**Work to be completed:**
What do the lines say, reproduced word for word, from the first of the entries below through the line bearing "Screen dimensions: 1024x768"?

**Task inputs:**
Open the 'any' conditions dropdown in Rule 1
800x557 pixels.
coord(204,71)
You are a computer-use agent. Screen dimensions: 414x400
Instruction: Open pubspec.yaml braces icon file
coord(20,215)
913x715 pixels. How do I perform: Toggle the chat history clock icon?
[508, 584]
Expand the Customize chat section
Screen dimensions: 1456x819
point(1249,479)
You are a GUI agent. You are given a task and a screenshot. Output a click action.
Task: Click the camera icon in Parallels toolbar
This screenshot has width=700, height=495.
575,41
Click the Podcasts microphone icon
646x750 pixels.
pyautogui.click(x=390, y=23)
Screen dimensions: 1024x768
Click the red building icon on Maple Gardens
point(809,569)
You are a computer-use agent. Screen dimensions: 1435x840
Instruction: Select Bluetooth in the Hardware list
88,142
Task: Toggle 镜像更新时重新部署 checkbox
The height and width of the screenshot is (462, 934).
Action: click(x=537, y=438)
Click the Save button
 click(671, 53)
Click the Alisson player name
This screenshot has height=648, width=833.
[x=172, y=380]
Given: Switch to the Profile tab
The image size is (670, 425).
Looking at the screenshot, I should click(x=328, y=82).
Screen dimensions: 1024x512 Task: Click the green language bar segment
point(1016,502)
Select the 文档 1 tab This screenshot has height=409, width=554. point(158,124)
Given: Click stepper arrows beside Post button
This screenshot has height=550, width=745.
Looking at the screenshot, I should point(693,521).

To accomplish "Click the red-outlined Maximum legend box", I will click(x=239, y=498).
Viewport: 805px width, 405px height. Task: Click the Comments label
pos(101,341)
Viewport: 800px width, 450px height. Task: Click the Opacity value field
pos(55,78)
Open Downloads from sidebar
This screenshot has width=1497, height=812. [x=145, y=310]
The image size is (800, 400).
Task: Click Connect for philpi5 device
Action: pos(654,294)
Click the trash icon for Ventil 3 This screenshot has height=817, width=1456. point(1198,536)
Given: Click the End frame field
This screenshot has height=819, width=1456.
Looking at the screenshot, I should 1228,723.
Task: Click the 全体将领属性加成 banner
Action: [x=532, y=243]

**Answer box:**
Open the 'any' conditions dropdown in Rule 1
800x557 pixels.
coord(204,71)
You are a computer-use agent. Screen dimensions: 414x400
Instruction: Open pubspec.yaml braces icon file
coord(20,215)
913x715 pixels. How do I perform: Toggle the chat history clock icon?
[508, 584]
Expand the Customize chat section
Screen dimensions: 1456x819
point(1249,479)
You are a GUI agent. You are given a task and a screenshot. Output a click action.
Task: Click the camera icon in Parallels toolbar
This screenshot has width=700, height=495.
575,41
Click the Podcasts microphone icon
646x750 pixels.
pyautogui.click(x=390, y=23)
Screen dimensions: 1024x768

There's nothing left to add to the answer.